Doctors, Lawyers, CPAs. More than just what your father wanted you to be when you grew up.  They are our professions. Generally, trusted advisors who have advanced degrees and we recognize their expertise.  We recognize that these individuals are professionals, trusted to give their best advice to patients and clients.

For a number of reasons, financial professionals still fall short of this benchmark. Industry consumers are confused.  Advisors can sit in multiple roles with the same client – planner, advisor, broker, insurance agent.  Sometimes as a fiduciary, sometimes not. Even the fiduciary standard isn’t a standard across all financial services practices. Many clients do not understand the difference between a captive broker, an independent broker/dealer representative and a registered investment advisor.  Who can expect them to?  A plethora of designations clutter our business cards.  CFP.  CFA. CLU. ChFC. CLTC. CSA. AIF. CRPC. CIMA. CPWA. Throw in an MBA for good measure. Do these mean anything to clients?

In many cases clients do not understand how their advisor gets paid. Commissions or fees? Even a fee quoted as a percentage of assets under management is not a clear figure to clients. What about insurance commissions?  What are 12b-1 fees? What do mutual funds cost and who retains those fees? How does the custodian or broker/dealer make money?

And then there are our titles.  Financial Planner.  Financial Advisor.  Wealth Manager.  Wealth Management Consultant.  Financial Consultant.  Registered Representative.  Financial Representative.  I don’t even know the difference most of the time (if there is one).

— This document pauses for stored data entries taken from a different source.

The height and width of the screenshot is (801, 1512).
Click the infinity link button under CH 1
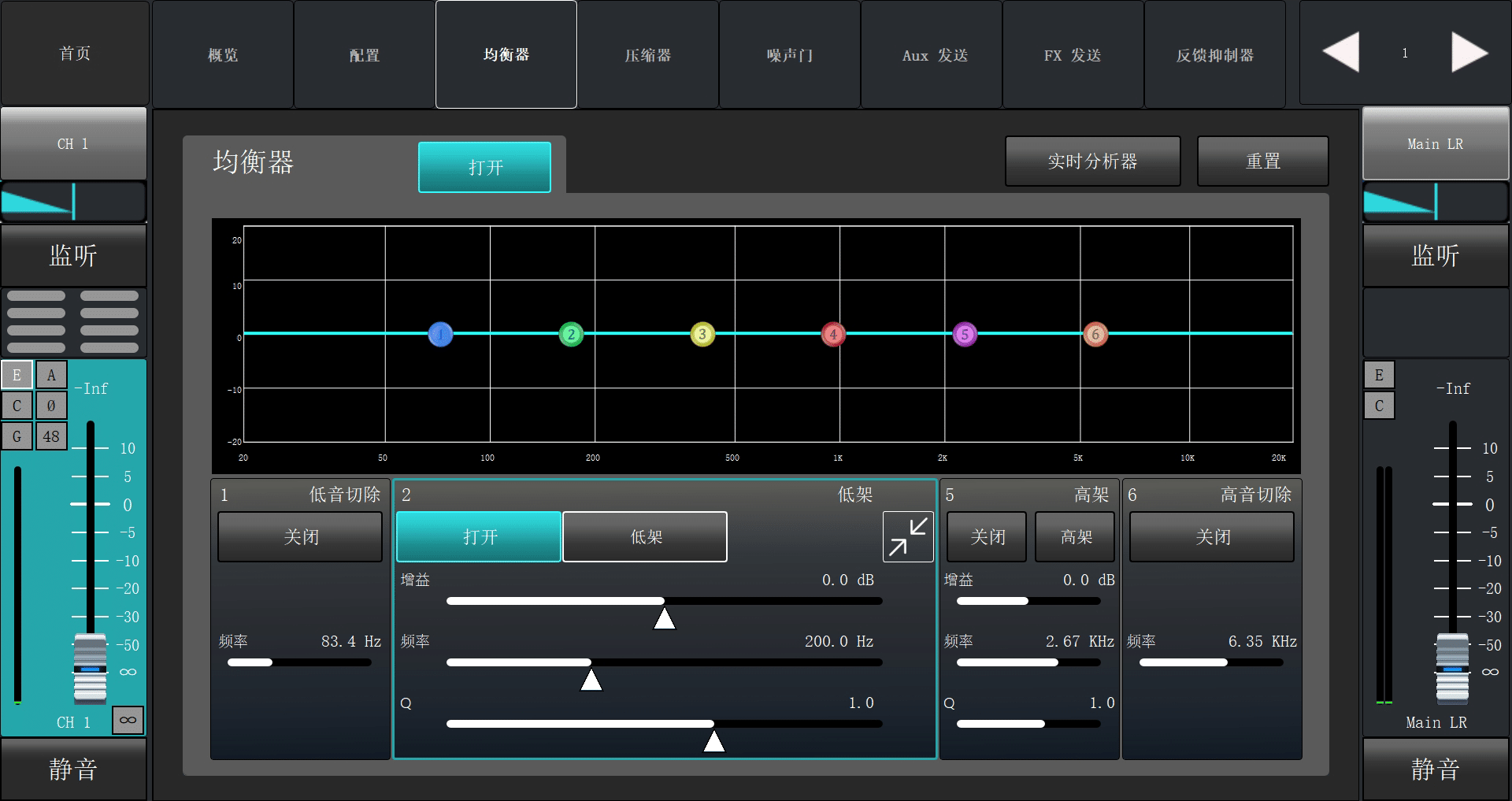[128, 720]
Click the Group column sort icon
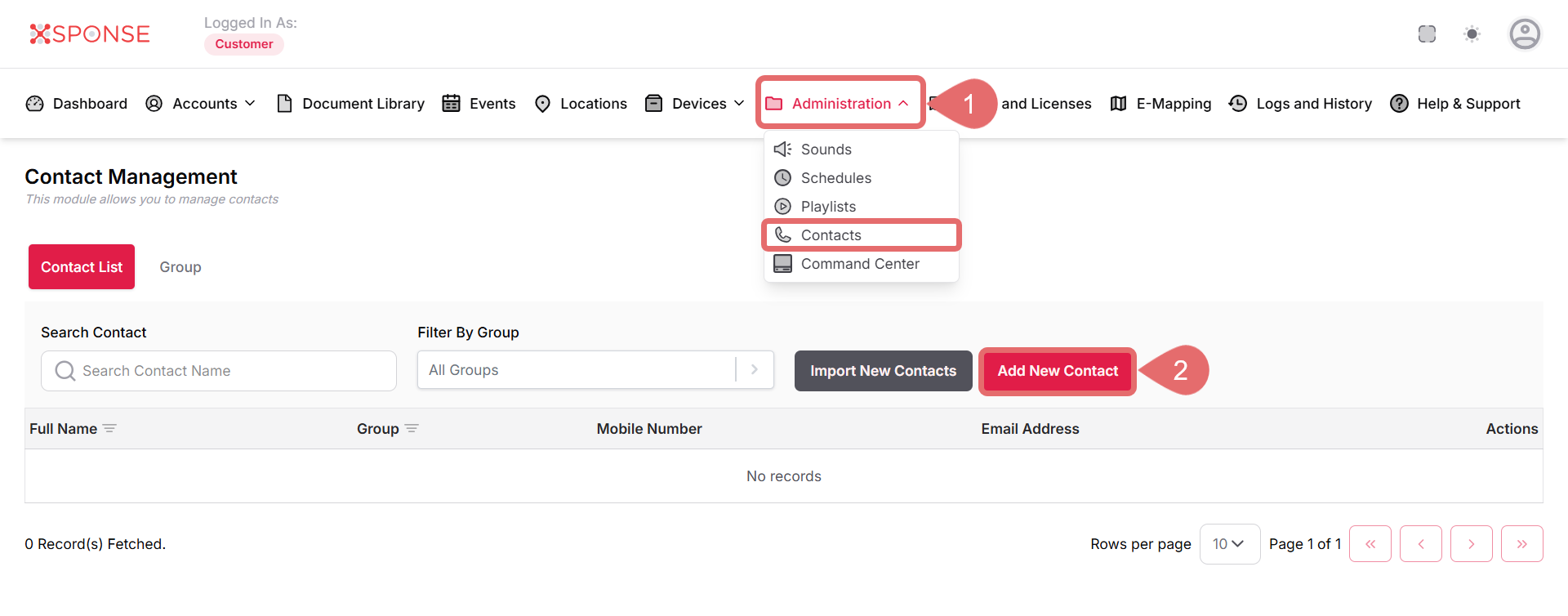The width and height of the screenshot is (1568, 616). (x=412, y=429)
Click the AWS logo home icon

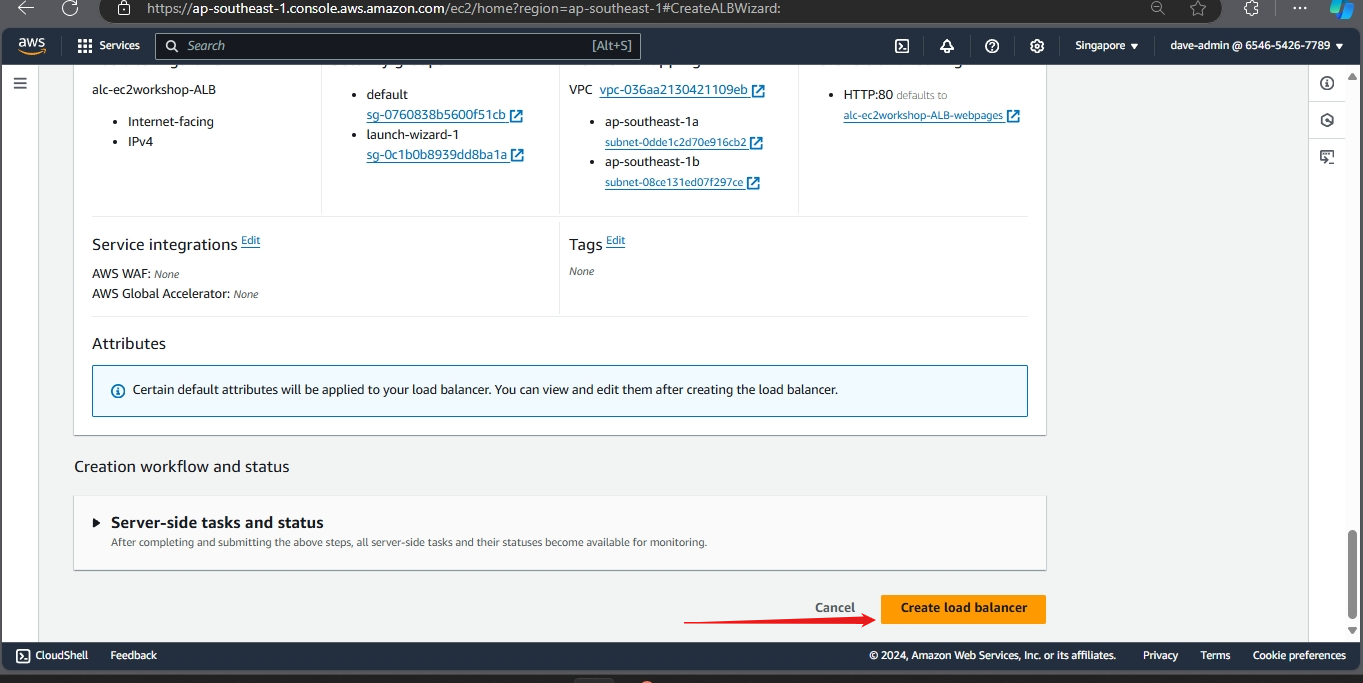click(x=32, y=45)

Compare all of this to a CPA or attorney.  CPAs: one designation.  Typically their designation is their title.  Attorneys:  JD. Sometimes an LLM or MT to tag along. Partner, Associate, Of Counsel. Professionals who work hourly, for a flat fee or on retainer, occasionally on a contingency fee.

My industry has a long way to go before we can call it a profession.  We need to reduce the clutter of designations: CFP and CFA would be a start. We need a true fiduciary standard across all of the industry, all the time. We need to eliminate hidden payments.  Start with 12b-1 fees and No-Transaction-Fee platform fees. Quit talking about fees as a percentage and start talking about real dollars clients are paying for services. Be clear and honest (with ourselves and clients) about what services we are capable of offering and how clients pay for those services.

Maybe then we can work on earning the public’s trust. Maybe.